Extracted entries =
- - - - -

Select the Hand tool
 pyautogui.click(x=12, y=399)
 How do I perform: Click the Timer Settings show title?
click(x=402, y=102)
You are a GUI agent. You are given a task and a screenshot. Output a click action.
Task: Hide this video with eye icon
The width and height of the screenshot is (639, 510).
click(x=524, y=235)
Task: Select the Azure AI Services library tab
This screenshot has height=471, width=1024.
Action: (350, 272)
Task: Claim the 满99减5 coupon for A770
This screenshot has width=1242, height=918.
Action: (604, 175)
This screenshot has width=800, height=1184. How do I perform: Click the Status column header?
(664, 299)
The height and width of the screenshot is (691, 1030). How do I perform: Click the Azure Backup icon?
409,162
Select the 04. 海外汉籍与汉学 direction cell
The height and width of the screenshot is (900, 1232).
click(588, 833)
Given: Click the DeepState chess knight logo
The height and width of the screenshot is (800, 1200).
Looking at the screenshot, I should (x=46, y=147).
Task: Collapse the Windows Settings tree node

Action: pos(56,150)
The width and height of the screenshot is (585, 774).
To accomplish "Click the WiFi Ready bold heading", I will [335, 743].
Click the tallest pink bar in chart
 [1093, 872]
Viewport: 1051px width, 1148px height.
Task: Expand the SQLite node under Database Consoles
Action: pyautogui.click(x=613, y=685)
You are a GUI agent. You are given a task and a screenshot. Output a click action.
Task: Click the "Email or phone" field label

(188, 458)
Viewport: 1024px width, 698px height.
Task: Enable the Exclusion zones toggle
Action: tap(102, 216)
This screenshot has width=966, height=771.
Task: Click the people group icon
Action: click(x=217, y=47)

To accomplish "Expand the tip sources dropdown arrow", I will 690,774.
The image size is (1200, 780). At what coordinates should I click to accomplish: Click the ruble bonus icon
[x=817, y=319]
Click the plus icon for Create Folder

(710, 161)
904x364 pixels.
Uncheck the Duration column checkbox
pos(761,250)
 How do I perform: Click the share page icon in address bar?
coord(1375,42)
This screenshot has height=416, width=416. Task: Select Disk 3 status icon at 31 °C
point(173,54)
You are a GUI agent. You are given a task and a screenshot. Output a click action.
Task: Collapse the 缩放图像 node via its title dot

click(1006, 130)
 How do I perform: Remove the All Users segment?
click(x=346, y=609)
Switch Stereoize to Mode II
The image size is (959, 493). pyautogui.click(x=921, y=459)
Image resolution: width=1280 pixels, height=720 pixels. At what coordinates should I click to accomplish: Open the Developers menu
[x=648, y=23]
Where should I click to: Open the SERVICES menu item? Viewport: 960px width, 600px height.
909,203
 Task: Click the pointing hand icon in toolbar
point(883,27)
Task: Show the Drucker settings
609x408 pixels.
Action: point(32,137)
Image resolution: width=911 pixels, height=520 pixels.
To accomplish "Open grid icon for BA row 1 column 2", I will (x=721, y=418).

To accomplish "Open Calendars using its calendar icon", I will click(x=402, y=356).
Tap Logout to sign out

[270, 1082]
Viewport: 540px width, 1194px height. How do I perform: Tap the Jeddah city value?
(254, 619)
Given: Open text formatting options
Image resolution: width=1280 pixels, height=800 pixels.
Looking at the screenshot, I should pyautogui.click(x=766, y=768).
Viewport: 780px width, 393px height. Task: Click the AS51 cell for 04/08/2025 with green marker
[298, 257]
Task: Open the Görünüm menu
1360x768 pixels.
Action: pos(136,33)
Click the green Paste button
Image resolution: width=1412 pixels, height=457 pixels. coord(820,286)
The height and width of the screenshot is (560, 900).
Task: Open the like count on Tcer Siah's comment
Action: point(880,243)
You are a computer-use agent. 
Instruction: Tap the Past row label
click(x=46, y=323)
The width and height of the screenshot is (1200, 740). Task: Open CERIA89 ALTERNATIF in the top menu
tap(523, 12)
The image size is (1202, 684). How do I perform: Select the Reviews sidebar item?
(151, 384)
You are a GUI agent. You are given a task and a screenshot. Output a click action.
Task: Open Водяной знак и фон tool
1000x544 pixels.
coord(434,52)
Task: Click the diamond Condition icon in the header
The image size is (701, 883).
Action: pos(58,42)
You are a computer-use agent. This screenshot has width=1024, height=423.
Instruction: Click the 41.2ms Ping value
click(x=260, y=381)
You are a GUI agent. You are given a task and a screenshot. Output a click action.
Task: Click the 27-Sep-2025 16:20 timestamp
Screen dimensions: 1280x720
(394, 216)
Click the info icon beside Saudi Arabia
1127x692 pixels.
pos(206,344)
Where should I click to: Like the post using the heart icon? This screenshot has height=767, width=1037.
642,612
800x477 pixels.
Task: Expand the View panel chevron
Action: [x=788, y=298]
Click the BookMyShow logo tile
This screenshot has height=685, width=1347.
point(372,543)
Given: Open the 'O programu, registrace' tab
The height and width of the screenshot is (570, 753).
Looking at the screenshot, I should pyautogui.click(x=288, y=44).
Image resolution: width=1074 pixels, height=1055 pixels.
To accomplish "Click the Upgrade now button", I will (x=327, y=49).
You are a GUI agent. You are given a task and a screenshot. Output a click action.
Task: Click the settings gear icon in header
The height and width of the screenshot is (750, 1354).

- - - - -

What needs to be done =
Lines containing the word "will" must be found in the data above and copied.

Finished task =
To accomplish "Click the WiFi Ready bold heading", I will [335, 743].
To accomplish "Expand the tip sources dropdown arrow", I will 690,774.
To accomplish "Open grid icon for BA row 1 column 2", I will (x=721, y=418).
To accomplish "Open Calendars using its calendar icon", I will click(x=402, y=356).
To accomplish "Click the Upgrade now button", I will (x=327, y=49).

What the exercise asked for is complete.